Il guaio, più che per lei per gli italiani, è che la realtà è ben altra.
Ieri, la Federazione autonoma bancari italiani ha ricordato il grave disagio di molte famiglie italiane, quasi un milione, i cui crediti deteriorati, a marzo scorso, sono arrivati a quota 14,9 miliardi: si tratta di 6,8 miliardi di mutui non pagati, di 3,7 miliardi di credito al consumo non rimborsato e di 4,3 miliardi relativi ad arretrati di altri prestiti personali.
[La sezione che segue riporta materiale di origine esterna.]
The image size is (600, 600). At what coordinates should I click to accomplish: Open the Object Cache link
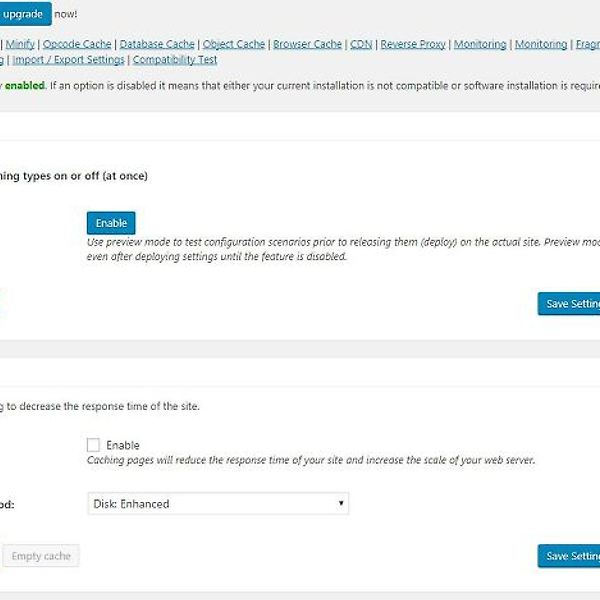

Di tali importi, 5,7 miliardi sono sofferenze, cioè credito che la clientela non rimborserà più, altri 7,1 sono inadempienze probabili, vale a dire denaro che realisticamente le banche non recupereranno, mentre solo circa 2 miliardi sono le posizioni debitorie meno a rischio.
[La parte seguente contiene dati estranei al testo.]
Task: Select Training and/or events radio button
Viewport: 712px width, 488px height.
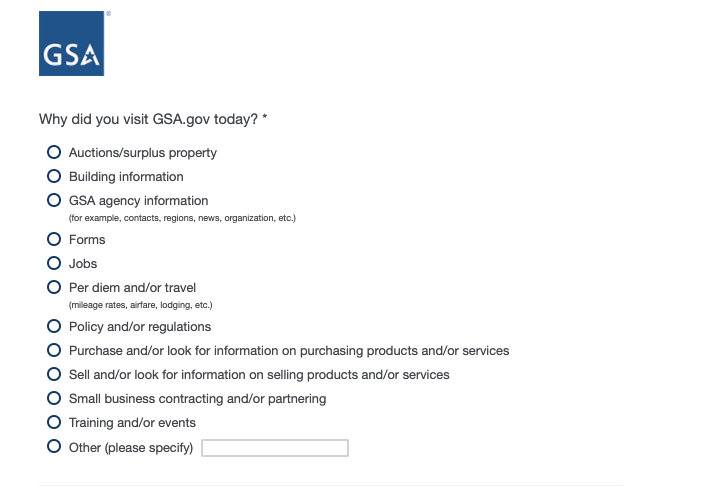Action: [x=54, y=423]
A questo, possiamo poi aggiungere le problematiche sottolineate dall'Istat nel Rapporto annuale 2023, tra cui quella in cui l'istituto ci informa che il numero dei giovani che non studiano e non lavorano è in costante aumento.
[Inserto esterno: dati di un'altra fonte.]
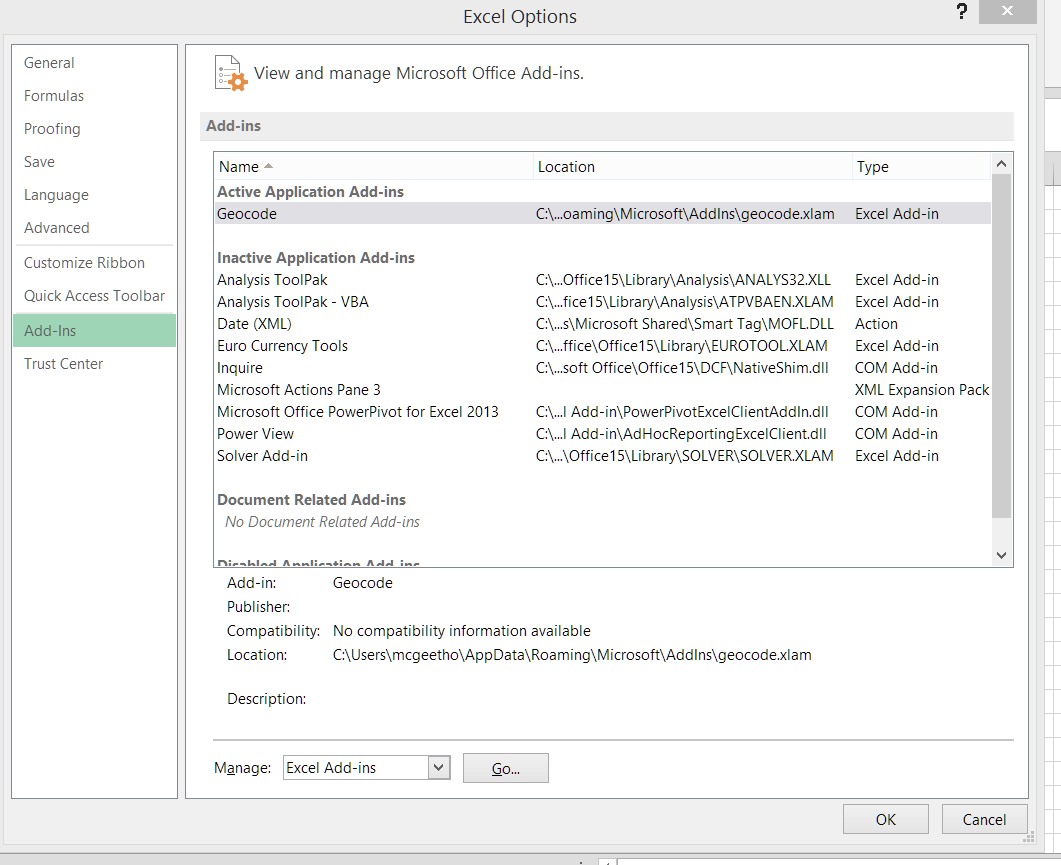Screen dimensions: 1061x865
Task: Open the Manage dropdown arrow
Action: 439,768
E chi lavora, invece, guadagna circa 3.700 euro l'anno in meno della media dei lavoratori europei. E se questo dovesse esser poco, possiamo aggiungervi che nei primi 5 mesi del 2023 il divario fra la crescita dell'inflazione e quella dei salari è stato di circa il 7%.
Questo è il Paese di Cuccagna che descrive la propaganda (post) fascista di Giorgia Meloni.
E tanta è l'arroganza nel volerlo far credere che la premier ha quasi smantellato il Reddito di Cittadinanza, si oppone strenuamente al salario minimo, vara un disegno di legge sul precariato per aumentarlo anche con un ritorno quasi incondizionato all'utilizzo dei voucher, affossa il superbonus e gli investimenti che avevano fatto schizzare il Pil a livelli mai visti in Italia da decenni e fa finire nel pantano il percorso degli obiettivi del Pnrr e, con esso, i finanziamenti dell'Europa, con oltre 30 miliardi che ancora non sono arrivati e che, ormai, non si sa quando potranno arrivare. Di questi fanno parte anche i 4,6 miliardi relativi all'avvio delle procedure per sbloccare le opere per 260mila posti in più negli asili nido. Poi si potrebbe aggiungere l'assenza di politiche e investimenti per la transizione ecologica... ma sarebbe come sparare sulla croce rossa.
Per contrastare, a livello di propaganda, le pagliacciate di Giorgia Meloni, l'altra gamba del (post) fascismo, quella leghista, si è inventata il ponte sullo Stretto - che Salvini dall'alto della sua infinita preparazione era riuscito a spostare addirittura sul Canale di Sicilia - e l'autonomia differenziata. Per il primo non c'è neppure un euro per finanziarlo, mentre la seconda è una sorta di "furbata" con cui la Lega vuole realizzare il secessionismo tanto caro a Bossi.
Se poi guardiamo alla qualità dei figuri che la Meloni ha scelto per occupare i vari ministeri, selezionati accuratamente perché capacità intellettuali e spirito d'iniziativa non potessero crearle problemi di visibilità, come dimostrano le gaffe a ripetizione di cui gli attuali ministri sono stati autori, è facile capire il progressivo procedere dell'Italia verso un inevitabile baratro.